*** Opening of Material to process ***

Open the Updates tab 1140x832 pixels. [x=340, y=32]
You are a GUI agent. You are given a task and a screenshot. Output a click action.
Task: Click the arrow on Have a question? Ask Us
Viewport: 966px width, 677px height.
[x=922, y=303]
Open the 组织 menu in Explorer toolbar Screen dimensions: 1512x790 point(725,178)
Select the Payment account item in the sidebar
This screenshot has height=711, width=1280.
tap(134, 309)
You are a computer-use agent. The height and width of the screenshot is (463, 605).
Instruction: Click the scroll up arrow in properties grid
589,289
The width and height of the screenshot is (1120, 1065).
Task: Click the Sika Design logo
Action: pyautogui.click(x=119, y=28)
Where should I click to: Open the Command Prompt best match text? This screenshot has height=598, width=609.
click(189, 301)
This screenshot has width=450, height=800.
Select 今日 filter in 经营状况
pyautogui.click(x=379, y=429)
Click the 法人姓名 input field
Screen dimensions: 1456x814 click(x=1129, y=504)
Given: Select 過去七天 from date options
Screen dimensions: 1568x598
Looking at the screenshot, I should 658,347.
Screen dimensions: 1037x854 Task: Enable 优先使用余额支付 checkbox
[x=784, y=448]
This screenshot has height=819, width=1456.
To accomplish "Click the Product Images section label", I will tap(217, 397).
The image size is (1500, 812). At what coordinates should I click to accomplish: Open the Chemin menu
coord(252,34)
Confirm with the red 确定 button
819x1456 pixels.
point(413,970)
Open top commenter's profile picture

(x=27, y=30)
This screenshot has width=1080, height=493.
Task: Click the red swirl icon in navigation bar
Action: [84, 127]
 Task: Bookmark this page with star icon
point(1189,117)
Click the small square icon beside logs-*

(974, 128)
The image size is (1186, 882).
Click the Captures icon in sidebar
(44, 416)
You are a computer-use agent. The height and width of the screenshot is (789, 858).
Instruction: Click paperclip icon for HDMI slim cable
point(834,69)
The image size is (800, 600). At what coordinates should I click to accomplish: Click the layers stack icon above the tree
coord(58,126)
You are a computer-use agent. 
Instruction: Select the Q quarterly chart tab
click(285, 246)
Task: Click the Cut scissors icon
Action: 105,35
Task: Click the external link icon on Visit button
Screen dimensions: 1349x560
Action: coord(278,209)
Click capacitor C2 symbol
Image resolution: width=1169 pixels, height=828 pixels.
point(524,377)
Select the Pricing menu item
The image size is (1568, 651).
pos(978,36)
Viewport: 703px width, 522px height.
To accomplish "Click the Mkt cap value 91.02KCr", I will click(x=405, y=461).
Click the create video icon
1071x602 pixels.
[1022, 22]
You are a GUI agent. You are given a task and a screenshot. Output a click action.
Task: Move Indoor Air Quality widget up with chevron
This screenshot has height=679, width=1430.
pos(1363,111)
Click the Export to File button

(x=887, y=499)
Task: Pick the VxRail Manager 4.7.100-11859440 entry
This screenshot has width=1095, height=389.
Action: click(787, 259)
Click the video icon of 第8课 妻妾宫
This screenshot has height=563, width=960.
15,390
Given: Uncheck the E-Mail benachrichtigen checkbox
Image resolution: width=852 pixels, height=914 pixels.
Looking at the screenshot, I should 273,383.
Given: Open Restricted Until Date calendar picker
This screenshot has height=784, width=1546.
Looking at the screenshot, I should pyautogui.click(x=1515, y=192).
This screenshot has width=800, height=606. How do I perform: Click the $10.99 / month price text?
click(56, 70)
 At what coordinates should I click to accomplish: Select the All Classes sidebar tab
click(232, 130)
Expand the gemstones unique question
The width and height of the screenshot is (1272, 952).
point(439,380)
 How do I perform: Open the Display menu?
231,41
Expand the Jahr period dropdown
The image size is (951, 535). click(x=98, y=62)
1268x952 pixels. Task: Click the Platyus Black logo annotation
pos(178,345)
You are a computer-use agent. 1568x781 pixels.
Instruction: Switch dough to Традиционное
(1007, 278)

*** Close of Material to process ***

_Exercise description_
Which of the lines above carry the string "agent"? Pick them out and copy them.

_Task solution_
You are a GUI agent. You are given a task and a screenshot. Output a click action.
You are a computer-use agent. The height and width of the screenshot is (463, 605).
You are a computer-use agent. The height and width of the screenshot is (789, 858).
You are a computer-use agent. 
You are a GUI agent. You are given a task and a screenshot. Output a click action.
You are a computer-use agent. 1568x781 pixels.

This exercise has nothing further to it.